For each numbered statement, say yes or no as to whether the text on the Carcosa controversy supports it, and quote the words of the text that settle it. 1. In the Carcosa setting, banishment rituals require a human sacrifice. 2. Geoffrey McKinney is the author of the supplement. 3. The thread on the RPGsite was less hyperbolic than the one on the Dragonsfoot site.

··· SOURCE PASSAGE

So imagine my surprise at the firestorm of controversy that has erupted over a certain aspect of the book. That aspect would be the magic system. Standard D&D-style magic does not exist in the Carcosa setting. Rather, sorcerers trade their health, vitality, and even their souls in exchange for summoning and controlling eldritch cosmic horrors. All of these rituals (save banishments, see below) involve some form of human sacrifice. Ages range from infants to the elderly. Some of the rituals also call for the rape or torture of the victim before their sacrifice. Some of those rituals intersect with the requirement that the victim be a child or young adolescent. And this is where, in the opinion of some, Carcosa crosses the line.

I find this fascinating, if not all that surprising. As George Carlin used to point out, we live in a society that practically fetishizes childhood. Add in the double standard when it comes to sex and violence--it's all well and good to obsessively detail five different types of swords and eight different types of pole arms in the equipment lists, all the better for gutting hundreds of potential foes, but describe a ritual that is meant to be evil, corrupt, and debased and you've suddenly "gone too far"--and you've got yourself a powderkeg. I mean, some people--folks I quite respect, and continue to do so I might add--actually said they never address the idea of orc children in their games because they find the idea too morally discomforting. More power to ya, friend, but I have to say I. Just. Don't. Get it. Why is the slaughter of sentient creatures not morally discomforting, then? Just sayin'.

At any rate, it should be pointed out that there is an implicit approach to campaigning in Carcosa that was made explicit in the threads I read last night. Remember the part about banishment rituals not requiring a sacrifice? Gosh, what could that imply? Perhaps, I don't know, that you could play a "good guy" sorcerer out to stop these monstrous rituals from occurring (especially since the new Sorcerer class is equally adept as a combatant, thus implying that you don't actually need to know any rituals at all) and banishing the cosmic entities that have been unleashed by power-mad wizards? As Geoffrey McKinney, the author of the supplement, pointed out, he has also used the rituals to explore an "ends justify the means" theme, in which certain non-banishment rituals have been presented to good guy sorcerers, who must then decide if the, say, sacrifice of six people is worth the trade-off of the thousands of lives that will be spared if the ritual is cast. That's the stuff great campaigns are made of--although one detractor on one of the threads accused Geoffrey of being a "mindfucker" GM who obviously enjoyed torturing his players. All I have to say to that is that the accuser must run some pretty boring games if they consider moral quandaries to be equivalent to mind-fucking.

I think one of the essential disconnects--especially on the thread on the RPGsite, which was by far much more hyperbolic than the Dragonsfoot site--is that people are forgetting this was intentionally published as an old school supplement. You remember old school D&D, right? Supplement III, with the naked sacrificial victim on the cover? More to the point, the D&D that was a toolkit and not a set of commandments handed down from on high? The way some people were acting (people who, BTW, hadn't actually, you know, seen the book), you'd think that Carcosa forced you to play child-sacrificing wizards, or that every ritual in the book involved child rape or something. Not even close. The hideous rituals are presented to use or ignore as you choose. It's one very small part of the overall book. Geoffrey does not focus on it; he presents it and moves on.

······
··· INPUT DATA

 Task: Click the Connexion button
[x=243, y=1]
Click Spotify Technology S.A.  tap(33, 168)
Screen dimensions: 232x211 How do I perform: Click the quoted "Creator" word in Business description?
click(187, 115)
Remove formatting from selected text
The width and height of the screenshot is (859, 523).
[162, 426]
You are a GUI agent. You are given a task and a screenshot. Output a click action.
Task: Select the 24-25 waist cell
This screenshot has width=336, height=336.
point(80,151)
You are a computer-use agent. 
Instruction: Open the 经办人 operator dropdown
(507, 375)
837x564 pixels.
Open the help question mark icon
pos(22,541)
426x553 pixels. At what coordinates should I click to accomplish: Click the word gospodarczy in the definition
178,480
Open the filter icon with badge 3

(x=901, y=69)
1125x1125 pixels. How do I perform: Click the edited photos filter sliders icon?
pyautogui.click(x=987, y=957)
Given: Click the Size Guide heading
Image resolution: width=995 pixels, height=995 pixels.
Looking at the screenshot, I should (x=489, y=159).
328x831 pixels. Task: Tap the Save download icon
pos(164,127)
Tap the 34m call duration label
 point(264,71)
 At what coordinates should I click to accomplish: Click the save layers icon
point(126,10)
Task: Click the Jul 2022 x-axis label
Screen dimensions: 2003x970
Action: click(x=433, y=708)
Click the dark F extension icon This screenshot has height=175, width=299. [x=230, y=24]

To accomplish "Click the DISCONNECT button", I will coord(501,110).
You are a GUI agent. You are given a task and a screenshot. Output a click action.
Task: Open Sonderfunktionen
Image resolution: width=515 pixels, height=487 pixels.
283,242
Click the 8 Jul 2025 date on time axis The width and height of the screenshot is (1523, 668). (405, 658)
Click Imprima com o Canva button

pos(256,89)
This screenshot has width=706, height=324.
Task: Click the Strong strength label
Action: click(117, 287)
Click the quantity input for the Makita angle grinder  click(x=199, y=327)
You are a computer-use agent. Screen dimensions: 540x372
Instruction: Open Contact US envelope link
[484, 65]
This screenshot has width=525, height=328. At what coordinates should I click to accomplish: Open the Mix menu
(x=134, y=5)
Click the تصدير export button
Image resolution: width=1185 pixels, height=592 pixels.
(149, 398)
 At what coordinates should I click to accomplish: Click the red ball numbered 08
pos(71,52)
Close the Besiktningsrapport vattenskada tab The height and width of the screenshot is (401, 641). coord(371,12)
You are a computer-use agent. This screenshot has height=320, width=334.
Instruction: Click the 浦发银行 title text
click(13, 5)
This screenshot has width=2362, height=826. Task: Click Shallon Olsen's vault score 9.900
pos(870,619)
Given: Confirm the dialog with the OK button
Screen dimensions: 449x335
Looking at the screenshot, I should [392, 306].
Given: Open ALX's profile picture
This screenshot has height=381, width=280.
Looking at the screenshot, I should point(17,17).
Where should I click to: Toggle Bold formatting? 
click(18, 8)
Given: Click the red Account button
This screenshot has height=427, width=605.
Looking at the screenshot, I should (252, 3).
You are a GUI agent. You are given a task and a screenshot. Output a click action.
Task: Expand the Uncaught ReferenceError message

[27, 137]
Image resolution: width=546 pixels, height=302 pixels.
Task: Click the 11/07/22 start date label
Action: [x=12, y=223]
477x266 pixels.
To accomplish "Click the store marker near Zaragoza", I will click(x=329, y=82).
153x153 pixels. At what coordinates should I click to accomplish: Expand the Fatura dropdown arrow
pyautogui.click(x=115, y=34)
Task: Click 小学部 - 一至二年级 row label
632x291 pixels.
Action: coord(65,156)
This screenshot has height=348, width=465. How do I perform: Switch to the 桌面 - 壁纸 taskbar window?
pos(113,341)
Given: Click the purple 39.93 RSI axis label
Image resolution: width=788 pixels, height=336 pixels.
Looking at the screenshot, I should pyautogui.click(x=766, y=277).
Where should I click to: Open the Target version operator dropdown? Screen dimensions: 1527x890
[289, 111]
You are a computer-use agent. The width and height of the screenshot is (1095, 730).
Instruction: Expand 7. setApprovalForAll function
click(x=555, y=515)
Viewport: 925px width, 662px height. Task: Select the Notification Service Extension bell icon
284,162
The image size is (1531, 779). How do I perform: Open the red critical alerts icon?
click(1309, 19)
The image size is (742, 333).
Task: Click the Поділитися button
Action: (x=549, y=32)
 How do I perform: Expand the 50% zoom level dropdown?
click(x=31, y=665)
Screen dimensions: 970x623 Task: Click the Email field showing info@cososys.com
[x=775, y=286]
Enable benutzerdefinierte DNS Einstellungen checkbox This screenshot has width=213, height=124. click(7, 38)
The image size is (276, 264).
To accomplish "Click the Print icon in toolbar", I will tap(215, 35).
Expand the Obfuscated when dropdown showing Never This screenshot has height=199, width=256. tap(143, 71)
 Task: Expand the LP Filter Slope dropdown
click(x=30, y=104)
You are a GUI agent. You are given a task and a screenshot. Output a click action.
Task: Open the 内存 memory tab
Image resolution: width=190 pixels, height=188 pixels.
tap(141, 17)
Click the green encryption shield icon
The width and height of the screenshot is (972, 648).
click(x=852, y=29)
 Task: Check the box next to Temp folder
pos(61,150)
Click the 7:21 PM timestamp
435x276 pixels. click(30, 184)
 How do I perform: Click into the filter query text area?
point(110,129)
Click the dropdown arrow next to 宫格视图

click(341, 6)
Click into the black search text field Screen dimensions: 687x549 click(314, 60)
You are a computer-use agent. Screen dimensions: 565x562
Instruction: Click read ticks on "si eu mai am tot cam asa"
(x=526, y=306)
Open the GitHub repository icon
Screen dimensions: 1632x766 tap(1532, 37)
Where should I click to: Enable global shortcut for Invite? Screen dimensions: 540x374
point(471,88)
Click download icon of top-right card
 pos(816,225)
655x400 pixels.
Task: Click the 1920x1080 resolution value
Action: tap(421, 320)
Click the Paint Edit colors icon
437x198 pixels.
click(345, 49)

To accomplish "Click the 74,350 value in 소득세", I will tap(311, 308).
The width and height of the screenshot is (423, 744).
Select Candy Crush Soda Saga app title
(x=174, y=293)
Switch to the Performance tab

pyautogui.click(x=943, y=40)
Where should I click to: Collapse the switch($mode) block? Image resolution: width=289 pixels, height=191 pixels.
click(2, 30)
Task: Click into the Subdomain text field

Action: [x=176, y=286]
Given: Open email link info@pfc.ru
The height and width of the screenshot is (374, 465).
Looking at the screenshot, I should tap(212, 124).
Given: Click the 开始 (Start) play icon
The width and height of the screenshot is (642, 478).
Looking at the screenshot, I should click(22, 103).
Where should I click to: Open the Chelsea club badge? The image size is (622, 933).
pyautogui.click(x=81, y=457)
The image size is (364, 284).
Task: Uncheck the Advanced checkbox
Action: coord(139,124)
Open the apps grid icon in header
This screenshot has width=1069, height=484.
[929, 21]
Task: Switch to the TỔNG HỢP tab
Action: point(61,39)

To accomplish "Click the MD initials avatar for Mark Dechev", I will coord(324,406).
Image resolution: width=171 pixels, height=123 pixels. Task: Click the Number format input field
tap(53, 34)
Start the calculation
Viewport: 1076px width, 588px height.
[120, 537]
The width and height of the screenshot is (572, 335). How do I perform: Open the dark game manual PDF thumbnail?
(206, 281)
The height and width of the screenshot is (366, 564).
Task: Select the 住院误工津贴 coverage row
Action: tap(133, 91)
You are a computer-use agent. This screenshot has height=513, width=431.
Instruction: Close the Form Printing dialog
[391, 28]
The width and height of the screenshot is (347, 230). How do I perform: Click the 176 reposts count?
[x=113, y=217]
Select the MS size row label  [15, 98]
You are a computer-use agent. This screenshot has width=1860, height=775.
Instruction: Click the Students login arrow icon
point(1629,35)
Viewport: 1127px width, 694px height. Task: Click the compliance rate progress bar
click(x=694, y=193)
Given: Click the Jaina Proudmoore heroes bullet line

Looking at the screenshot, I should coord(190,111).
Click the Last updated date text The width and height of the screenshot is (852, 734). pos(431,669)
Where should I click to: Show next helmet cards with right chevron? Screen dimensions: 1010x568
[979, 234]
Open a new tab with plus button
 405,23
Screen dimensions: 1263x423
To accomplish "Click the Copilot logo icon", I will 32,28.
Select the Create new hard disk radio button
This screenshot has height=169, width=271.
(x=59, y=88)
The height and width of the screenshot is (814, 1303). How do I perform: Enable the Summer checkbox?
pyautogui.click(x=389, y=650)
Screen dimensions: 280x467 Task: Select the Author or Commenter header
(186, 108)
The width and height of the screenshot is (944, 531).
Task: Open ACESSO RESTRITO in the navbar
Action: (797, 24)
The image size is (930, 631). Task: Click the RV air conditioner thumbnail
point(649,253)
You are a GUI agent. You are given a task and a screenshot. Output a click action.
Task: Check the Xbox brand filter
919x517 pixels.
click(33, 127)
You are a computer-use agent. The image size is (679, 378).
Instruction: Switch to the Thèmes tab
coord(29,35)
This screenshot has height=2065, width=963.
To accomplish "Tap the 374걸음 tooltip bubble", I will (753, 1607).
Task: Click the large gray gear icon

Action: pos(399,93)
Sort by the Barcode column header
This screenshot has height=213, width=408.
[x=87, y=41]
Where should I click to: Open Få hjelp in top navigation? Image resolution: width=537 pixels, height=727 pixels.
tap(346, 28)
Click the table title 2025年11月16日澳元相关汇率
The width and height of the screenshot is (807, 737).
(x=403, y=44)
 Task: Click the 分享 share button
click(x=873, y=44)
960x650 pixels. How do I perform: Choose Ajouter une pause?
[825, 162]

······

COMPLETED EXERCISE:
1. No: "All of these rituals (save banishments, see below) involve some form of human sacrifice."
2. Yes: "As Geoffrey McKinney, the author of the supplement, pointed out"
3. No: "the thread on the RPGsite, which was by far much more hyperbolic than the Dragonsfoot site"